● **Action item**
Once the pictures are set aside, output all the records exactly.

Start of Block

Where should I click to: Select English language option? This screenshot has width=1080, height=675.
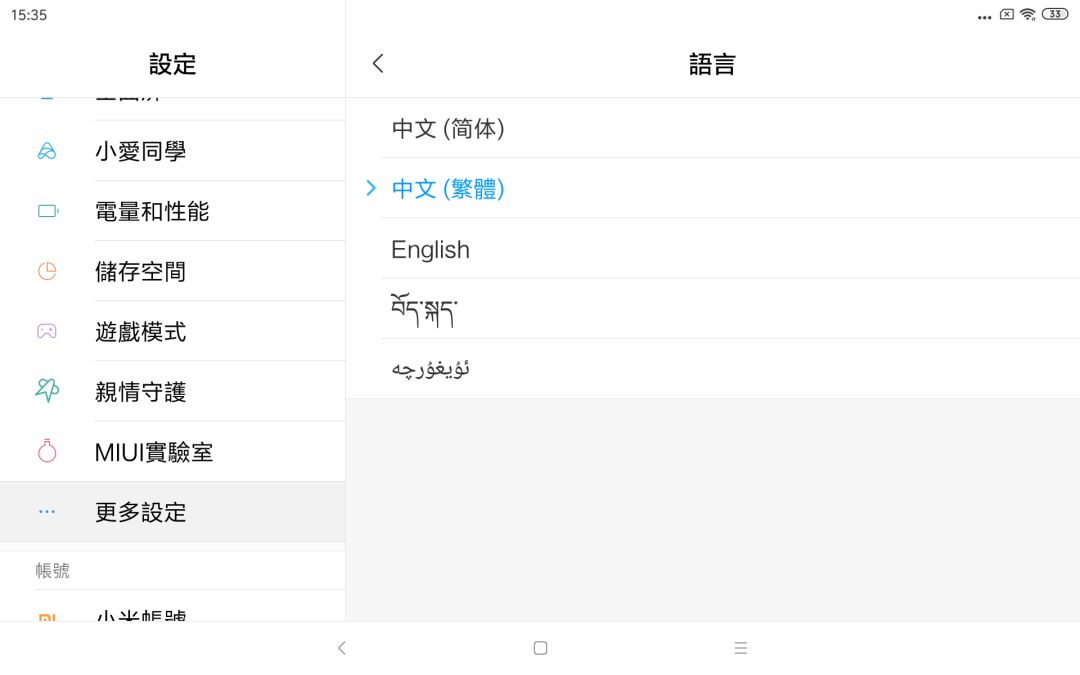tap(431, 249)
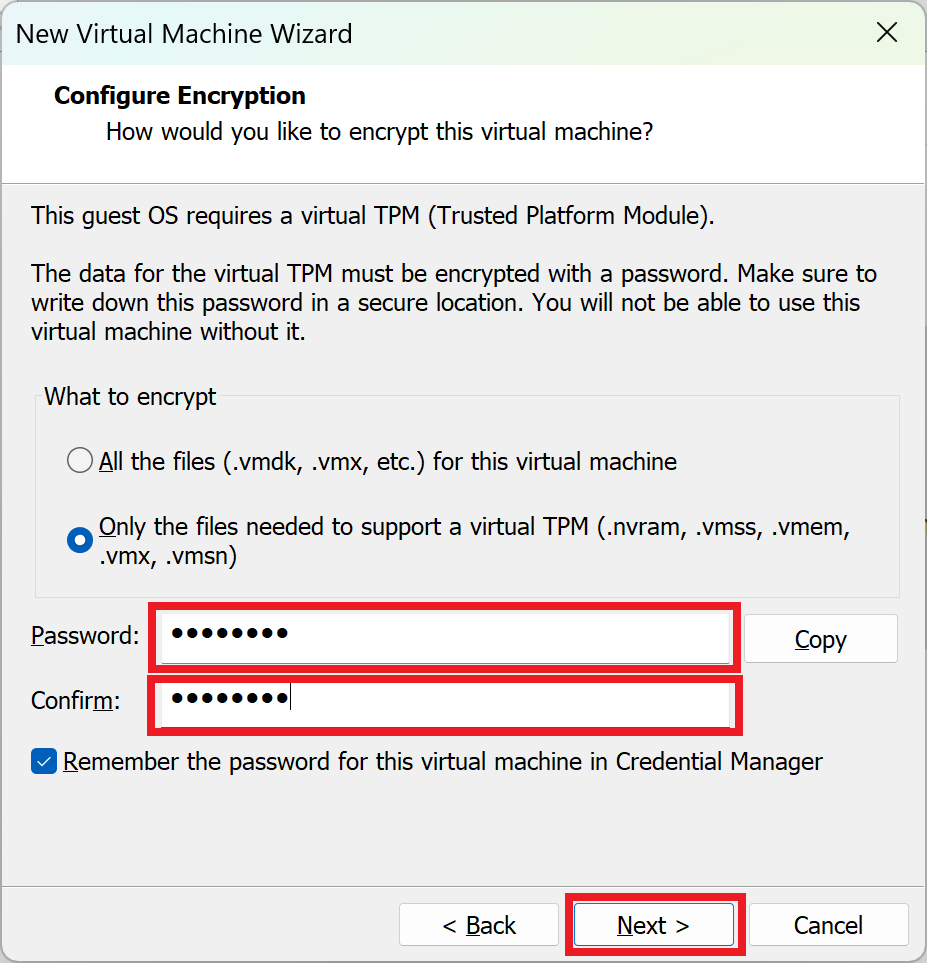The height and width of the screenshot is (963, 927).
Task: Choose 'Only the files needed' TPM radio button
Action: point(79,540)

End of Block

● **Written solution**
Where should I click to: Select English language option? This screenshot has width=1080, height=675.
tap(431, 249)
The height and width of the screenshot is (963, 927).
Task: Choose 'Only the files needed' TPM radio button
Action: point(79,540)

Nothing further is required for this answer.